Otherwise, I would not have gone online as I had never subscribed to it ever before. Just doing it and how to apply the tech effectively has been a great learning and a journey of discovery for me. Being able to learn and work without getting out of the house has been a pleasant change and a new experience as I was usually on the road. I feel that this learning has been enriching and increased my understanding of how one views art and how society views art. the pandemic has had a great impact on how we behave and think. Art should be made a very important part of everyone’s life. Audiences turn to art when everything else is provided for. Art should be something one turns to in challenging times both in society and psychologically. Art is the first thing to be affected and art seems remote when life is difficult.

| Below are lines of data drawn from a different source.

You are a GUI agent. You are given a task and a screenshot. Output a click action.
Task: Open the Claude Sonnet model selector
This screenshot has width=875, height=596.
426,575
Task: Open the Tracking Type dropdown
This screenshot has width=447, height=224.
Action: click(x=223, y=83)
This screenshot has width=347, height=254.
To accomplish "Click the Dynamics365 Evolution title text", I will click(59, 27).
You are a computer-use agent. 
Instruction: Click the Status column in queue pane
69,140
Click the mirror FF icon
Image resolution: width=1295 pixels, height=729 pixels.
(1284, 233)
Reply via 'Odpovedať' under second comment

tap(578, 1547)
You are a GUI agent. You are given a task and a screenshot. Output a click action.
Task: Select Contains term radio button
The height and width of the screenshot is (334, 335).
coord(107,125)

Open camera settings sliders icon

C to I: What would you say to fans who have been deprived of cultural performances due to the pandemic?
Priyadarsini Govind: I hope in-person performances happen soon. Really hope things open up. I too want to sit in a live audience. I miss the sheer energy and collective response of the audience instead of being alone on screen. We should seek the opportunity provided by IPAC and Esplanade should grab every opportunity.
C to I: On 10 years in IPAC and bringing this film.
Priyadarsini Govind: This has been a fantastic milestone; Angkor has been a huge production one can only dream of doing. Going to Cambodia, working on the atmosphere, teaching different students and the sheer magnitude of different elements were fantastic experiences. By teaching, you learn a lot and lecture demonstrations were something new I ventured into. DIAP-IPAC has pushed me to work on things that would have taken longer to do on my own. Yavanika was a dream I dared to dream because of IPAC and Aravinth.